TEXT EXCERPT

=== Section Start ===

In March 1963, both stations on the line (Clayton West and Skelmanthorpe), were listed for closure under the Beeching proposals. However, in April 1966, the Minister of Transport (Barbara Castle), reprieved the line (along with the whole line south from Huddersfield to Sheffield, which was also scheduled for closure). Part of the reason for the reprieve was the coal traffic on the branch, which in the 1970s and 1980s, represented the only freight traffic on the Penistone Line. However, the main cause for not closing the line was that schoolchildren used the service to get to a school in Honley. By the time of the second closure proposal, a new school had been built in Clayton West.

One proposal to save the line was to use the cheaper railbus trains that were being introduced in the early 1980s. Steam trains had last been used on the line in 1959, with diesel multiple units taking over in November 1959. The Central Transport Consultative Committee recommended that the Clayton West Branch be converted to the railbus type in 1981, however, in its final years, the branch only had a patronage of 50 people per day. The final passenger trains along the branch ran on 22 January 1983; the unwillingness of the West Yorkshire Passenger Transport Executive to support the line financially in the face of low passenger numbers, meant closure for the line to passengers two days later, on 24 January 1983. However, some non-passenger trains ran along the branch at a later date, notably the weedkiller train, which ran in May 1983, but this was to aid in the recovery of track. The section of track from Emley Moor to Clayton West Junction (at ) remained in use for coal being transhipped to Elland Power Station. Both collieries stopped sending coal out via the line in 1983. The branch was locked out of use at Clayton West Junction in September 1983, and officially closed in October of 1983. Tracklifting was completed in 1986. A survey conducted during the second closure proposals stated that 59% of respondents would use public transport (bus) after closure of the line.

=== Section End ===

DATA UNDER STUDY
=== Section Start ===

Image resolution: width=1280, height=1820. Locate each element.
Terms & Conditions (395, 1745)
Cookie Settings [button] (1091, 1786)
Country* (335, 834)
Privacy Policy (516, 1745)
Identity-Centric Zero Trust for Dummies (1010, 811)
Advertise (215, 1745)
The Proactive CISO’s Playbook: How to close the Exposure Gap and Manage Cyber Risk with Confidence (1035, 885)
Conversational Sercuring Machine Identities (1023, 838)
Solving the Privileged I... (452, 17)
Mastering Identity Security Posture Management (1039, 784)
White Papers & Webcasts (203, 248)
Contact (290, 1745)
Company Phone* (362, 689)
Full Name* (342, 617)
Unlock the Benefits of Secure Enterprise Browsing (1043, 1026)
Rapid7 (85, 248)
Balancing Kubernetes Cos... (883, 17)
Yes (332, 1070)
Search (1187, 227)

=== Section End ===

REQUIRED TASKS
1) Duplicate the passage of the Clayton West branch text between "In March 1963, both" and "in Clayton West.", inclusive.
2) Go on with the text about the Clayton West branch line from the point where it stops.

EXPECTED OUTPUTS
1)
In March 1963, both stations on the line (Clayton West and Skelmanthorpe), were listed for closure under the Beeching proposals. However, in April 1966, the Minister of Transport (Barbara Castle), reprieved the line (along with the whole line south from Huddersfield to Sheffield, which was also scheduled for closure). Part of the reason for the reprieve was the coal traffic on the branch, which in the 1970s and 1980s, represented the only freight traffic on the Penistone Line. However, the main cause for not closing the line was that schoolchildren used the service to get to a school in Honley. By the time of the second closure proposal, a new school had been built in Clayton West.

2)
The trackbed was re-opened in stages from 1991 onwards as the Kirklees Light railway, operating a 15 inch gauge railway. Its name was changed to the Whistlestop Valley in 2021 as a rebranding.

==Services==
In 1880, services to Clayton West numbered five a day, with most terminating and originating at . The branch did not receive a Sunday service. In 1882, the timetable shows five outbound workings from Huddersfield, but only four returning as passenger services. By 1898, eight services operated on the line, with an early morning working from Huddersfield only stopping at and the two stations on the branch. The final L&YR timetable from 1922, showed nine daily services out and back, with ten on a Saturday.

The timetables for 1944 and 1946, under the LMS, show six workings to Clayton West, with extras on Saturdays, again with no Sunday service. Most originated at Huddersfield, with some in the afternoons starting at .

By 1982, services had been curtailed to only five to Huddersfield, and four south to Clayton West.